Stored items from a collection
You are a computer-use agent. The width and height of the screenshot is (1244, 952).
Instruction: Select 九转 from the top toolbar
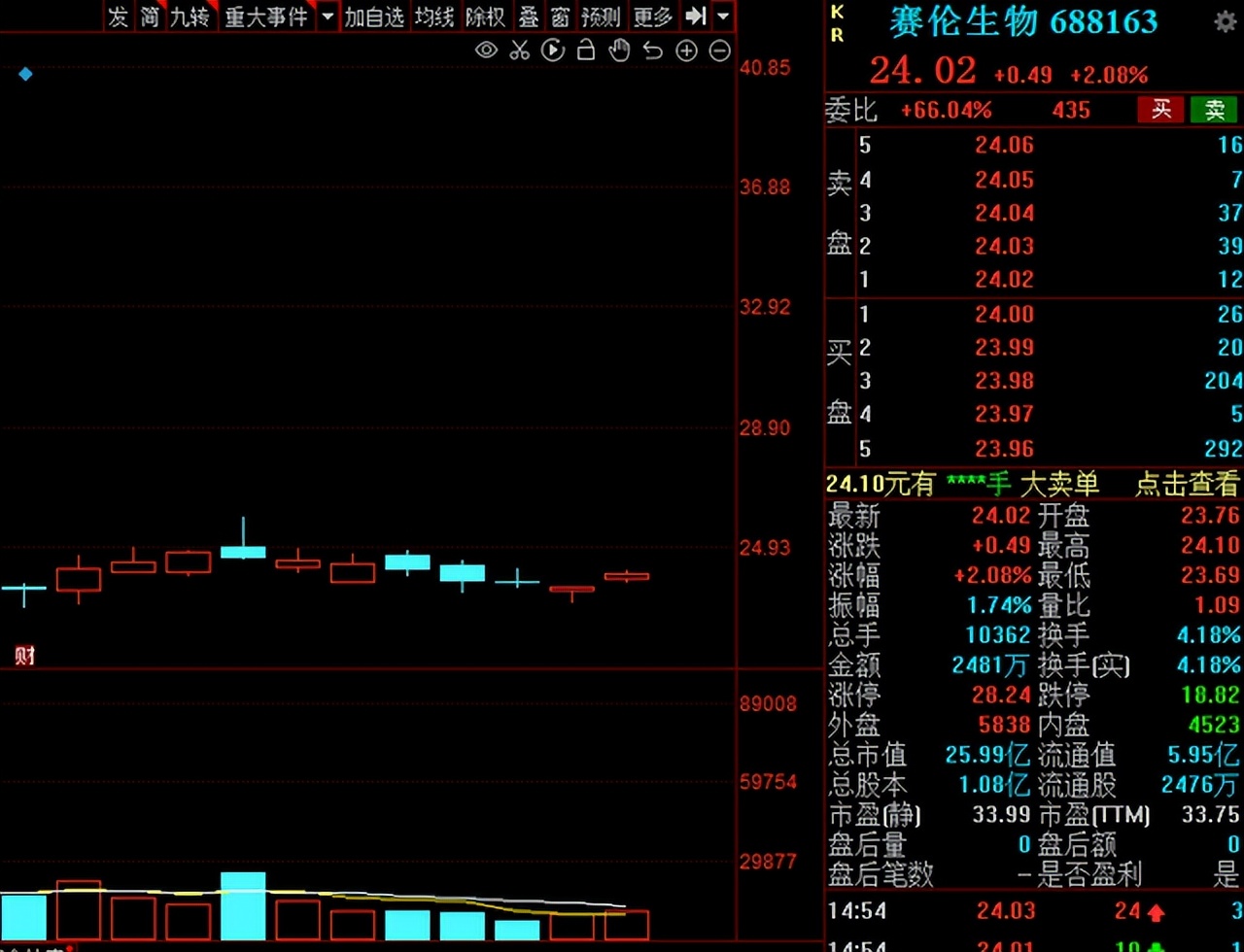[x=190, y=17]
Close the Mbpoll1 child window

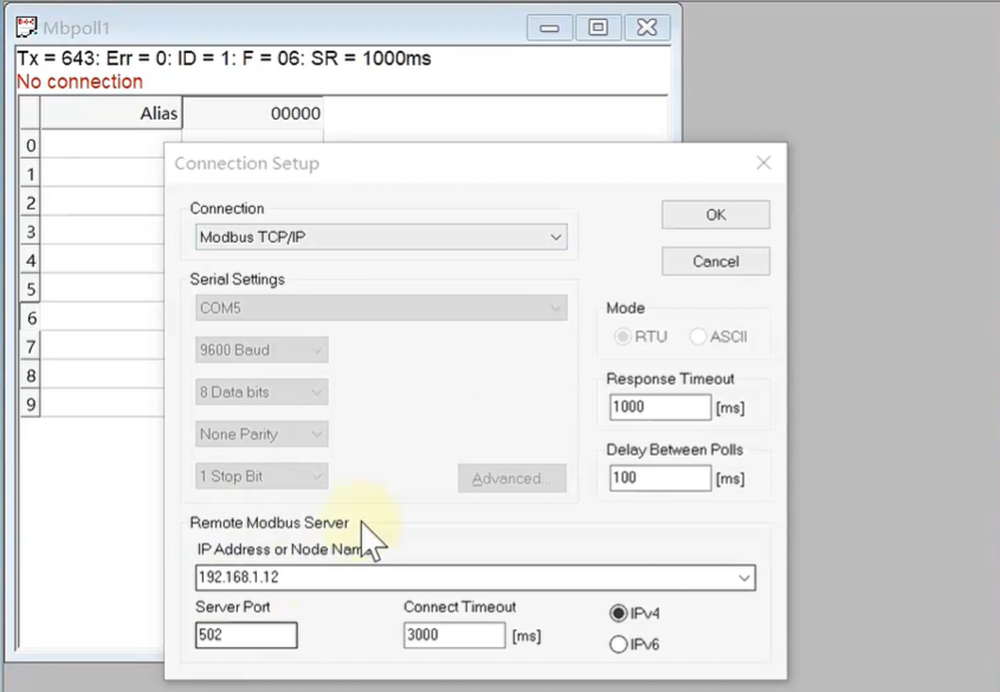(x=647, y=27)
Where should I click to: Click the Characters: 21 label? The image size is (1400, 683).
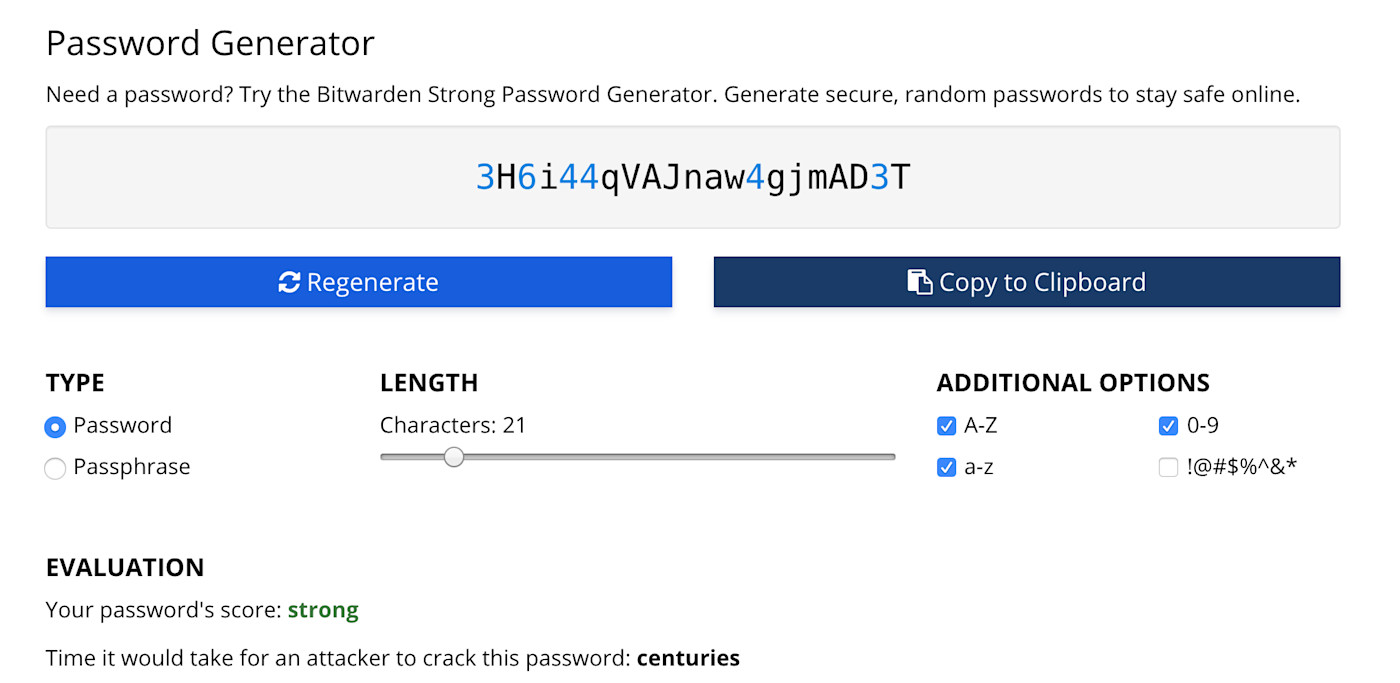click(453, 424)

## Exercise prompt
Write every line of the data out again exactly, leaving out all images.

## Solution to this task
You are a computer-use agent. The width and height of the screenshot is (1244, 952).
Instruction: Select 九转 from the top toolbar
[x=190, y=17]
Close the Mbpoll1 child window

(x=647, y=27)
Where should I click to: Click the Characters: 21 label? The image size is (1400, 683).
click(453, 424)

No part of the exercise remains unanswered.